The problem wasn't that the DM was allowing the spells to be used; it was that he wasn't properly resolving the outcome of the spell being cast.

Knock has a higher chance of opening a really stubborn door than a rogue; it also sounds like a shotgun blast.  Silence turns off sound so that the user can't be heard, but the sudden cessation of all noise in a 30' radius is much more noticeable in most situations than the gentle pitter patter of little wizard feet.  Detect Traps lets you know the trap is there without giving you any tools to deal with it beyond the forewarning (which you could've got off the guy who's going to have to disarm it now that you've wasted reality-bending power to divine its existence).  

I'm not a fan of the attitude that you're entitled to any resources listed in any source you care to bring to the table, mind you.  I've got a rulebook with a vorpal sword in it; that doesn't mean there's going to be one in the campaign.  It's up to the game group to determine the scope of a campaign, and that might preclude the use of some resources that are in the books on hand.  Regardless of how many tools you own, you only use the ones you need for the project you're working on.
"When Friday comes, we'll all call rats fish." D&D Outsider
There really isn't much onus, though.  Invisibility is seen through easily by a lot of creatures.  That just happens regardless.


But then the onus is on the encounter design.  

"Hooray!  I can cast invisibility... hey why are we only going against creatures that detect invisibility!"

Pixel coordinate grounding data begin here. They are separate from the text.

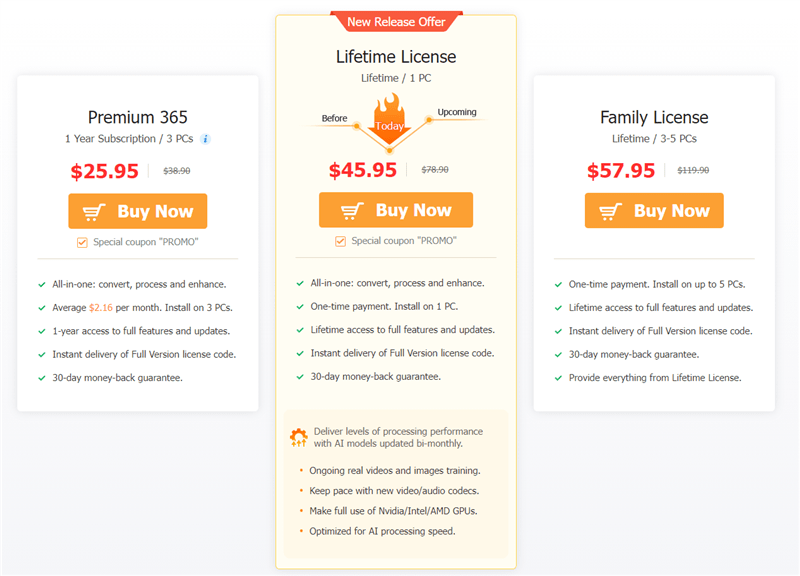Screen dimensions: 800x576
Task: Select the Family License heading
Action: coord(654,118)
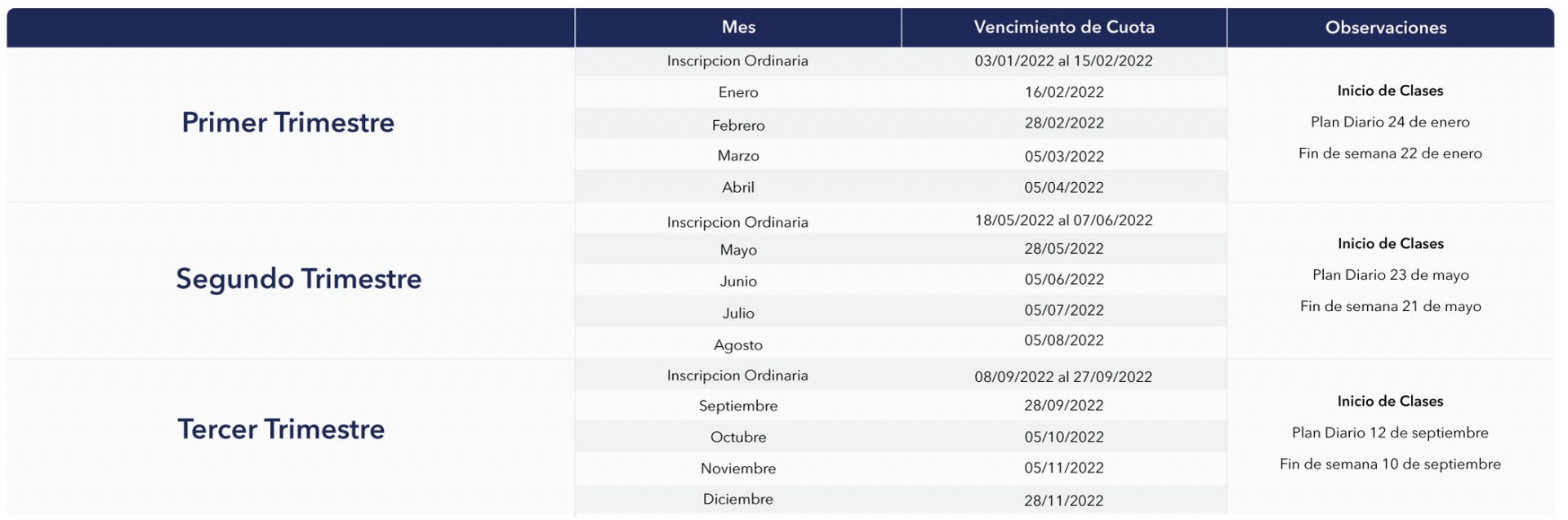The image size is (1568, 520).
Task: Select the date range 18/05/2022 al 07/06/2022
Action: (x=1063, y=220)
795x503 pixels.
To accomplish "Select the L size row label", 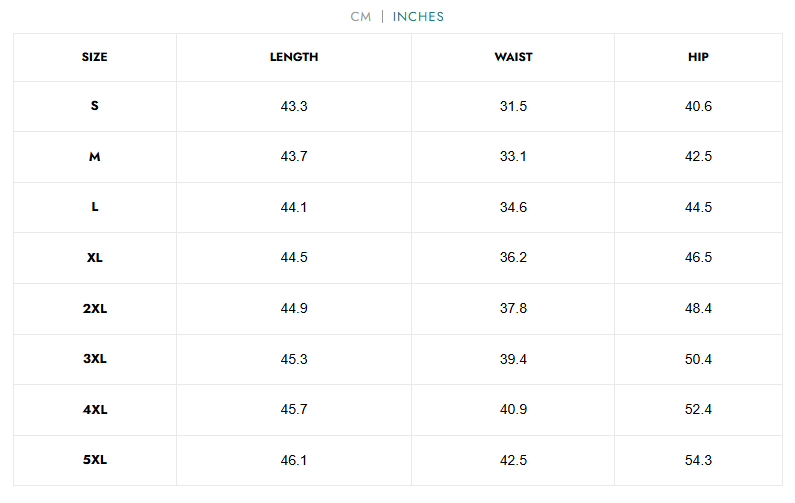I will pos(95,207).
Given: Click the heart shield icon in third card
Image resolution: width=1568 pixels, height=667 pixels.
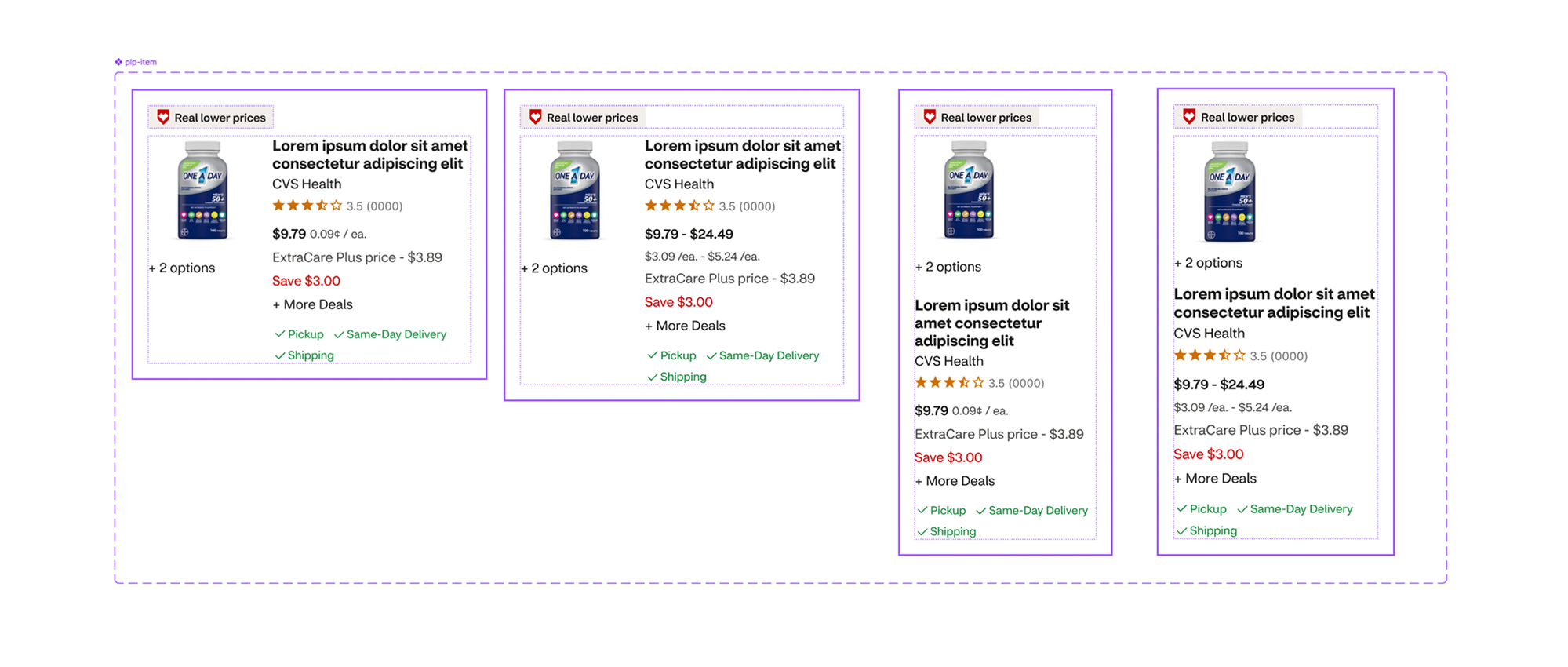Looking at the screenshot, I should point(930,117).
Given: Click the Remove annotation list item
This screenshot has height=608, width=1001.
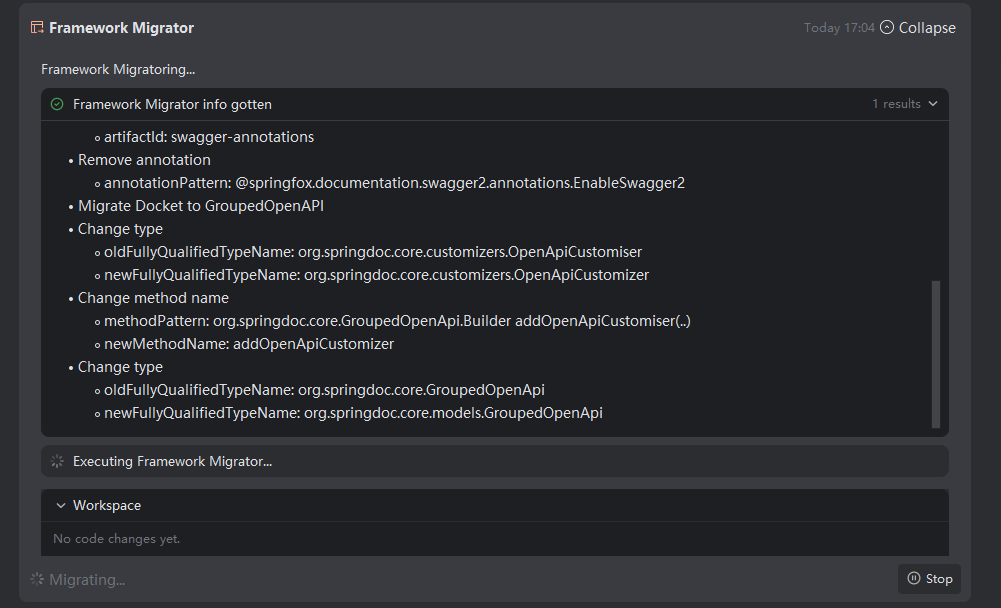Looking at the screenshot, I should tap(144, 160).
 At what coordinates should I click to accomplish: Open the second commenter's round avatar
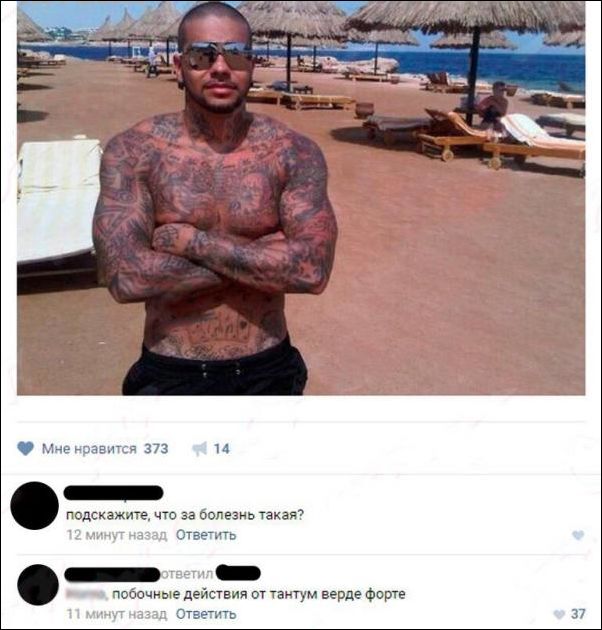38,585
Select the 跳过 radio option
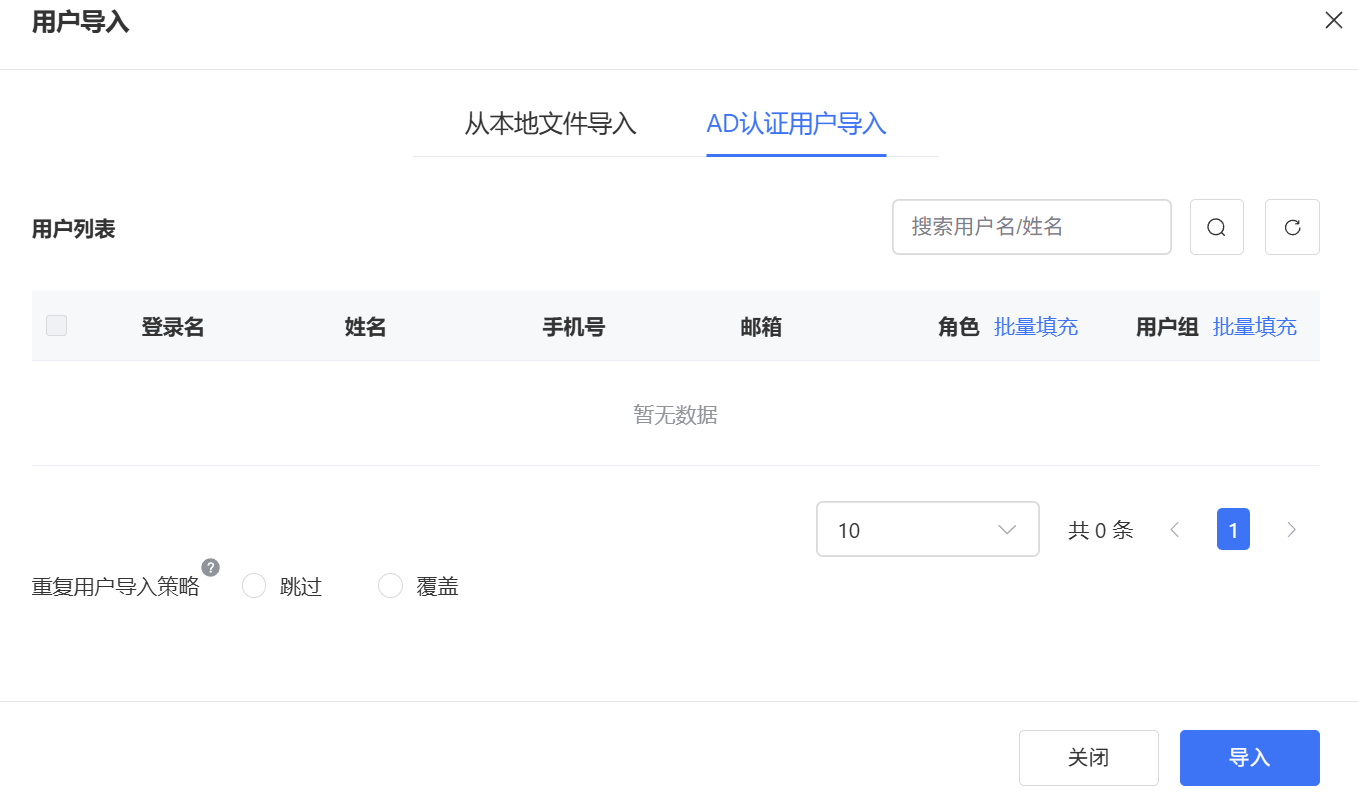 point(254,586)
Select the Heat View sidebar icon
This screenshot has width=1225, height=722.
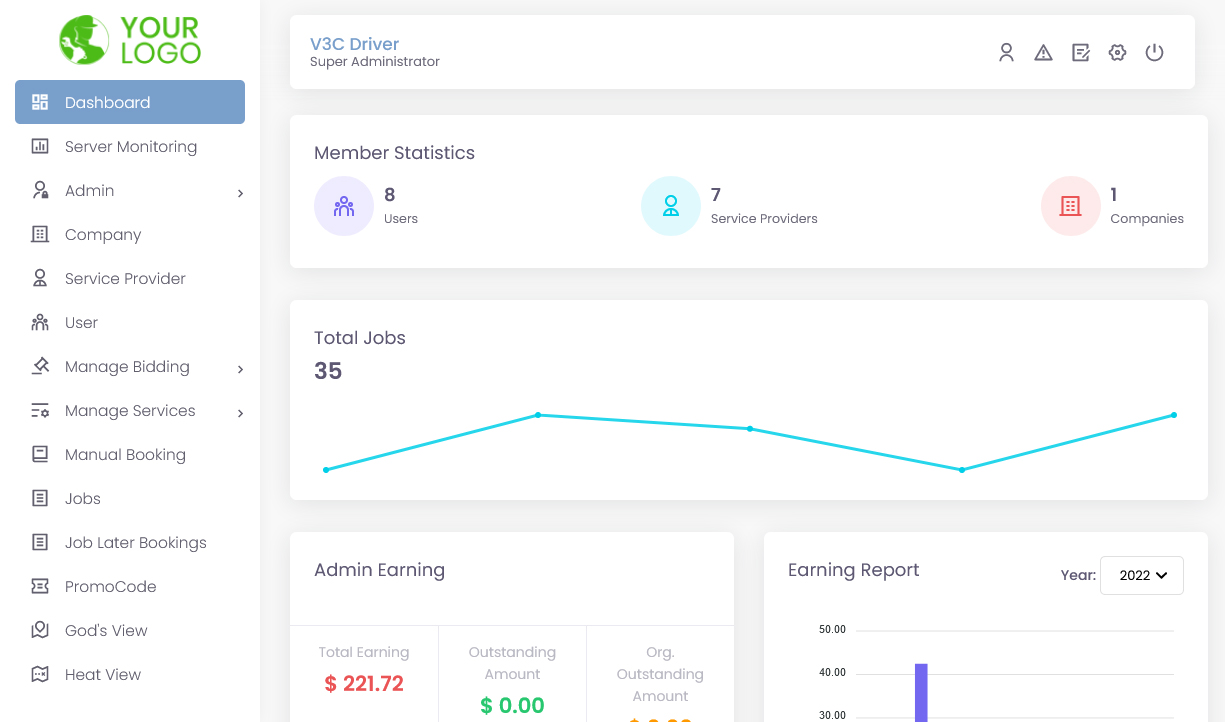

"Hooray!  I can cast knock... hey, why are all the locked doors suddenly also trapped?"

"Hooray!  I can cast detect traps... hey, why are all the traps I detect tied to treasure that would be destroyed if merely set off from a distance rather than disarmed?"

If the solution is a never-ending game of escalation, which slowly but surely eliminates perfectly viable encounter design choices, that's still poor game design.  

This is true. The advice has gone too far the other way with regard to saying yes.  You shouldn't always say no, but you shouldn't always be looking for ways to say yes, either.


The onus shouldn't be on the DM in the first place.  If the designers aren't bothering to think about these issues, they aren't doing their jobs.
Thanks wrecan, that's exactly right. 

Encounters are designed by the DM.  And these issues speak to heavily to encounter design, and put a lot of work on the DM.  The DM has to decide when you face these things, and when these are incredibly important to class balance and enjoyment at the table, it is a lot of work for the DM.  Which, as a starting point, requires the DM to know the effects for all of these spells. 

(if I keep following wrecan around the forums and agreeing with him, people will start to think I'm just an alternate account he made to agree with himself)
(if I keep following wrecan around the forums and agreeing with him, people will start to think I'm just an alternate account he made to agree with himself)


Shut up, left-brain.  They're gonna figure it out!